É impressionante como esse desenho ainda é atual, e cabe interpretações diferentes. Podemos substituir o volante por um Smartphone, Tablet, Notebook ou PC. Transformar as pistas em redes sociais e “Voilá” temos o “Sr. Postador”, um usuário cheio de opiniões desconectadas da realidade, baseadas em seu achismo e que “doa a quem doer” redigirá um texto a fim de atacar a quem quer que seja, ainda que seja ele mesmo.
Talvez nesse exato momento, eu seja o “Sr. Postador”, vou ali buscar um espelho para conferir. Mas quem de nós, nunca foi? Quem nunca se embebedou de raiva e gastou a ponta dos dedos redigindo um texto pontiagudo, que, se pudesse, assumiria a forma de uma bala.
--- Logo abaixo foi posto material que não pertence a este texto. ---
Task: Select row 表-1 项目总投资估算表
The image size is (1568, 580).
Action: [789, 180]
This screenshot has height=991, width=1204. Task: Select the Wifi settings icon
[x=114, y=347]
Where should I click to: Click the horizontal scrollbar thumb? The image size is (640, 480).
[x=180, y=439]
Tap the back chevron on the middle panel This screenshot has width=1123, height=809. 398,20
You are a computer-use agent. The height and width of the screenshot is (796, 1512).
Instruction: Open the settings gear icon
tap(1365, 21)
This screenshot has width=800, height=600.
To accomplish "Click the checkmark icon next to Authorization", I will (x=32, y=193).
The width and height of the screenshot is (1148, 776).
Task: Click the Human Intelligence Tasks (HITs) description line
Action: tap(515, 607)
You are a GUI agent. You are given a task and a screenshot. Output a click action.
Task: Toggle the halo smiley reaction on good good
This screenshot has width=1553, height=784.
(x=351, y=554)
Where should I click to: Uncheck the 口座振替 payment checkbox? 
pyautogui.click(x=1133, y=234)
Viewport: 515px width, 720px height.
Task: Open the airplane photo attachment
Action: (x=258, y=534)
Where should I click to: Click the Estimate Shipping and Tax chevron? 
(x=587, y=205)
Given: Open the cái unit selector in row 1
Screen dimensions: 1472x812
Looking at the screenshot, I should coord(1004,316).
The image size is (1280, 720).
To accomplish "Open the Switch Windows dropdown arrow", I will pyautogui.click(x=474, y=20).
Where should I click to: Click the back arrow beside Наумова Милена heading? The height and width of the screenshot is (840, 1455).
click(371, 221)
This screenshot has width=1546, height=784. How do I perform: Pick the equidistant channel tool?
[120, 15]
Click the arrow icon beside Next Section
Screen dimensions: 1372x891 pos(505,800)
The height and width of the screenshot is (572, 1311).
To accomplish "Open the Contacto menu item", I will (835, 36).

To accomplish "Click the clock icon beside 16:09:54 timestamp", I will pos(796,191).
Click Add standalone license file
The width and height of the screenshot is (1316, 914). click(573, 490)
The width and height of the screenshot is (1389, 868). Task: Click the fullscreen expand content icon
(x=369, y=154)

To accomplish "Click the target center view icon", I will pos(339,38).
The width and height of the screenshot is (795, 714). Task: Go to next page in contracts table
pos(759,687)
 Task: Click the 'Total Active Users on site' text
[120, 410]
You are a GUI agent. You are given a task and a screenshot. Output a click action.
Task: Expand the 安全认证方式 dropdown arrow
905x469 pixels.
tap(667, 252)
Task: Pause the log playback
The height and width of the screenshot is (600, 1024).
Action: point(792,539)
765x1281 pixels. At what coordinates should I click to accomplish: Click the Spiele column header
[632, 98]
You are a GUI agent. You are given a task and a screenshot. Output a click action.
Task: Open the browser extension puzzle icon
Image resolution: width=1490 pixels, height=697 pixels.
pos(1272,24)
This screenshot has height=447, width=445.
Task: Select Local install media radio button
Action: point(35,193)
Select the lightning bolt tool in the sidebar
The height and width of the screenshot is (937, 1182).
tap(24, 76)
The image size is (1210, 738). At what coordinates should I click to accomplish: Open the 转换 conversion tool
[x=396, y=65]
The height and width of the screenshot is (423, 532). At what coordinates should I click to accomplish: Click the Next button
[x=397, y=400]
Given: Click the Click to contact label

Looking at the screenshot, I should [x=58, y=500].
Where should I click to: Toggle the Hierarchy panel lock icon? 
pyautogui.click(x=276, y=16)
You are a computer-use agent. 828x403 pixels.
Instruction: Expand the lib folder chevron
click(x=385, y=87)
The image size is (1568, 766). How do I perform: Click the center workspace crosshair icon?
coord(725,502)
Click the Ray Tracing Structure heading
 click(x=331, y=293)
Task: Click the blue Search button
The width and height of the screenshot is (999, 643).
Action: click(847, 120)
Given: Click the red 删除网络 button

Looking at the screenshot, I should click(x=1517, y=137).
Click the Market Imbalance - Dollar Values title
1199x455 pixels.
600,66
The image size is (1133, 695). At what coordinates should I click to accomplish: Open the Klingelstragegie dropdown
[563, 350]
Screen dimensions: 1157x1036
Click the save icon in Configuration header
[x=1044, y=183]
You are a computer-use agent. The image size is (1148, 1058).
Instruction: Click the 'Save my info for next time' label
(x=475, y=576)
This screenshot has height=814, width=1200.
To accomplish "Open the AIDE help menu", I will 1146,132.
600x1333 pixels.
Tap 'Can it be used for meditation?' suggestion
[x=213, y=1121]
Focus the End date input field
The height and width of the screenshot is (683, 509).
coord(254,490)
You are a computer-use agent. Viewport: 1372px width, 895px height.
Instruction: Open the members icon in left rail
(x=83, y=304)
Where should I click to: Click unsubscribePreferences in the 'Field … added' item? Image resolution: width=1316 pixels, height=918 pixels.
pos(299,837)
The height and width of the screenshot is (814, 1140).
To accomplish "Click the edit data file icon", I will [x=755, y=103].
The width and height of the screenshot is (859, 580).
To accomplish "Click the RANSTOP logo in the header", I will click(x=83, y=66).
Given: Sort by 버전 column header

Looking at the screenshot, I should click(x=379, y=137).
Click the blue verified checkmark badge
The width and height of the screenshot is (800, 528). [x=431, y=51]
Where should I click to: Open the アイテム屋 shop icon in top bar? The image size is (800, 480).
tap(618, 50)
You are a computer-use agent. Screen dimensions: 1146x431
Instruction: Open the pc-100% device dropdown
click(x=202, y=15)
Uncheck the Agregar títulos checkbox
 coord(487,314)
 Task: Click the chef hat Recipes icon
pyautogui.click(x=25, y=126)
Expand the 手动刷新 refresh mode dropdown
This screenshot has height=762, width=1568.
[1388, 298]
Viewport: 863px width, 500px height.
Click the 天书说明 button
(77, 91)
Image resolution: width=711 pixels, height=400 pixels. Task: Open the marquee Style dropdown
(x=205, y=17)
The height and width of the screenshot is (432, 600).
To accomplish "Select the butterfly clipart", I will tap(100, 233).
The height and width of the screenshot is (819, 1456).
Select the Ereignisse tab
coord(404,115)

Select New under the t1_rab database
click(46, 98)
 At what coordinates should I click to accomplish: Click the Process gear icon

Tudo isso é reflexo de uma geração cada vez mais conectada e, na mesma proporção, desinformada.
Ter acesso às informações de forma rápida não é sinal de que estas estão sendo lidas e assimiladas. Essa geração, com dedos ávidos em rolar a timeline das redes sociais criaram um freio melhor que o ABS e este para nos decotes, abdomens sarados e biquinhos feitos nas selfies, mas não conseguem ler nada além dos 140 caracteres de um tuíte.
Muito provavelmente, a Disney hoje faria um episódio do Pateta com olhos fundos e celular na mão. Mesmo sem sair do lugar mostraria a desgraça feita por uma postagem inconsequente.
Ao final do desenho original, Pateta desce do carro e age de forma pacífica, diria descarada, como se nada tivesse feito, incrivelmente semelhante a todos nós quando terminamos de fazer uma postagem cheia de caracteres com nossa própria verdade.
Talvez seja hora de desconectar. Ser mais intenso no mundo real, com atitudes reais. É bem provável que gere menos “likes”, mas um sorriso ao vivo é bem mais prazeroso que uma selfie.
Samuel Colaço é fotógrafo, cristão, casado e tem 32 anos. Bacharel em Administração de Empresas formado na Unespar – Campo Mourão.